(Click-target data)
################

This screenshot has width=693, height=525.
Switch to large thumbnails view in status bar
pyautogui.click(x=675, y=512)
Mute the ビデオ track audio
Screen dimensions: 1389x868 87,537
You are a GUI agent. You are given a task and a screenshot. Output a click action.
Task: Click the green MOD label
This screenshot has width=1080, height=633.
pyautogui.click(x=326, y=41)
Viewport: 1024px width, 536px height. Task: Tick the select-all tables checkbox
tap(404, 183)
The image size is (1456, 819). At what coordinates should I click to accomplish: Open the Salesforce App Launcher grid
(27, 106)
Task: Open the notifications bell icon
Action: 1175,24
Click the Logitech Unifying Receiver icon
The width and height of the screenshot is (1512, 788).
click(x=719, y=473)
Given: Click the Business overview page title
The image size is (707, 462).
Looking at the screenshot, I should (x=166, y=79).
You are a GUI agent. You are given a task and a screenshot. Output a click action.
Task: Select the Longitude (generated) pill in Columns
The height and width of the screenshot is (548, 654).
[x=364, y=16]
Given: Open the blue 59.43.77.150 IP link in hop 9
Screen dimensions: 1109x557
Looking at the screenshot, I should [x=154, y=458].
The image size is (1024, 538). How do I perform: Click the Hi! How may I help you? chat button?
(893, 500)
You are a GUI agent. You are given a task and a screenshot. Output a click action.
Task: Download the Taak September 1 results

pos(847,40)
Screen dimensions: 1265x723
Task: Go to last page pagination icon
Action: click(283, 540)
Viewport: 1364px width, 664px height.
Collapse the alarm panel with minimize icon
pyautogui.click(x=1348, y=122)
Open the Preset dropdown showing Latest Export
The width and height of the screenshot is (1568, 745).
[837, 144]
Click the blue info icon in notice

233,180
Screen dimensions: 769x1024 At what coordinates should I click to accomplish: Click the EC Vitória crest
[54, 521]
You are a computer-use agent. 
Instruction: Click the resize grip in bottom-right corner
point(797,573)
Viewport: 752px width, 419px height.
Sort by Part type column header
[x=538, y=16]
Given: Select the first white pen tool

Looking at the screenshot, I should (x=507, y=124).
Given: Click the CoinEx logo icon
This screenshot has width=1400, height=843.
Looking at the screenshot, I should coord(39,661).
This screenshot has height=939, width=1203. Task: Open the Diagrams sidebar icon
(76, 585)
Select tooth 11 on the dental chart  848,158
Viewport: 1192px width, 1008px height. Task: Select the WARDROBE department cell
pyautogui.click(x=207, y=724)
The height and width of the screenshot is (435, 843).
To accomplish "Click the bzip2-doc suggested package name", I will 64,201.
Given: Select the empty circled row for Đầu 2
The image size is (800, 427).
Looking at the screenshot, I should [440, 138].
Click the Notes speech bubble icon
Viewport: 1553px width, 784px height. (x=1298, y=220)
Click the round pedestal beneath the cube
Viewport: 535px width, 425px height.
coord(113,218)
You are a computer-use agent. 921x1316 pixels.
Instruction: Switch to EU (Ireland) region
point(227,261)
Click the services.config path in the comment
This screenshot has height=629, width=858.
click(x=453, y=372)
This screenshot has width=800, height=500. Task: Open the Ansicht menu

################

Stated exercise:
Can you revise the lines between the one holding "Click the Logitech Unifying Receiver icon" and the one holding "[x=364, y=16]", inclusive, so that "Longitude" becomes "Latitude" and nothing else changes?

Written response:
Click the Logitech Unifying Receiver icon
The width and height of the screenshot is (1512, 788).
click(x=719, y=473)
Given: Click the Business overview page title
The image size is (707, 462).
Looking at the screenshot, I should (x=166, y=79).
You are a GUI agent. You are given a task and a screenshot. Output a click action.
Task: Select the Latitude (generated) pill in Columns
The height and width of the screenshot is (548, 654).
[x=364, y=16]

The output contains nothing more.